The Institut d'administration des entreprises de Paris (also known as IAE Paris or Sorbonne Business School) is a public business school, part of University of Paris 1 Pantheon-Sorbonne in Paris,  France. It is also a component of the IAE's network, bringing together 33 national business schools around France.
With its historical reputations, the school is known as one of the most prestigious business schools in France and has many important graduates in various fields.

History
The Institut d'Administration des Entreprises de Paris was established in 1956 by Gaston Berger and Robert Goetz.
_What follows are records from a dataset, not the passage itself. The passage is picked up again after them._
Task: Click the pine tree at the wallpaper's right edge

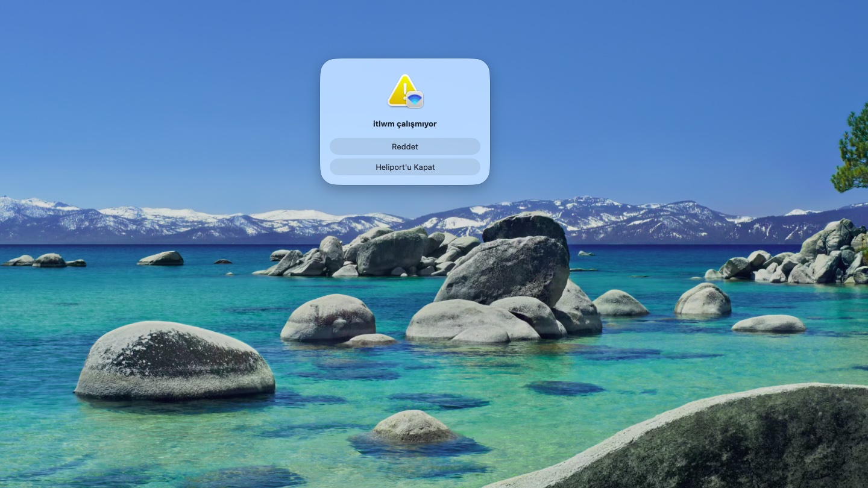Action: click(x=853, y=154)
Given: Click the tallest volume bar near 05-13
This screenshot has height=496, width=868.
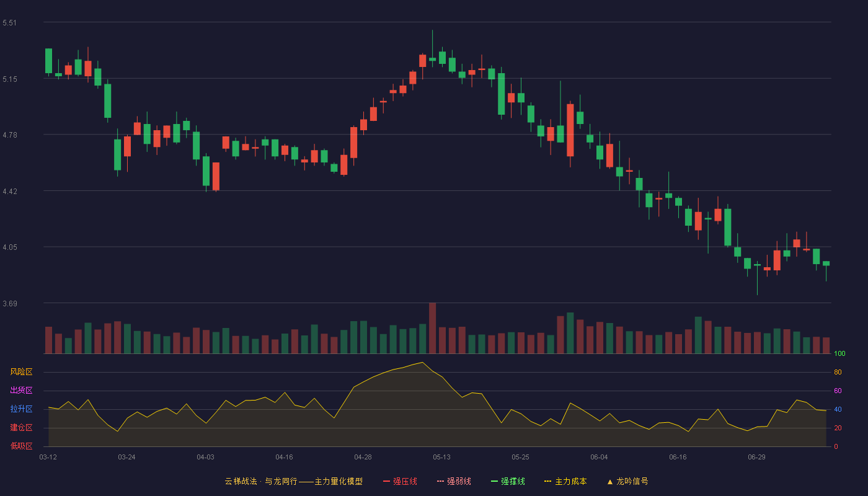Looking at the screenshot, I should [432, 328].

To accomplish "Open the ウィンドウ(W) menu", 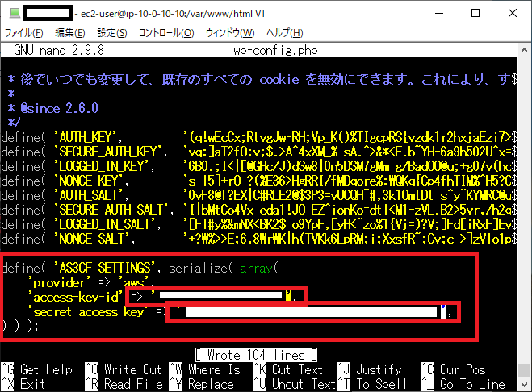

The IAE de Paris is public business school attached to the University of Paris 1 Pantheon-Sorbonne, one of the world's oldest universities.
The vocation of the school is to provide skills in Management and Business Administration to executives and students from various backgrounds (in engineering, law, humanities...)  and to offer advanced expertise to high potential professionals who are seeking executive responsibilities.

Admissions

Students are selectively recruited after a bachelor's or master's degree from Public Universities, Grandes Ecoles, Grands Etablissements or equivalents.
Candidates need to show very good academic records, pass an entrance examination, and show working knowledge of French language, as well as English proficiency for many courses.

Academics
The IAE de Paris educates more than 1500 students every year in the fields of Business Administration and Management.

PhD Degrees

Doctorate Program in Management (with HEC and ENSAM/ESTP)

Research reception team
GREGOR
GREGHEC
GRID

Master's Degrees

Alumni Network

The IAE de Paris alumni network has 22,500+ members all around the world and plays a central role in the promotion of the French IAE network.
The IAE de Paris Alumni Association is a member of the G16+ a network regrouping the most prestigious French Engineering schools (Ecole Polytechnique, ENPC, Ecole Centrale Paris, ENSMP...) and Business schools (INSEAD, ESSEC, HEC, ...).

Rankings
MBA from IAE Paris is ranked 36th and 5th European French behind INSEAD, HEC Paris, ESSEC and the EDHEC MBA in TOP QS ranking.
     
Master Marketing and Commercial Practices of IAE Paris is considered as one of the top Masters in Marketing with those of HEC, ESSEC and ESCP according to the magazine Challenge.
The Executive Master in Human Resources Management is in the Top 3 with ENSAM – ENS Cachan and Dauphine for social connections 2012.
International MBA in the top 20 Executive MBA French 201330.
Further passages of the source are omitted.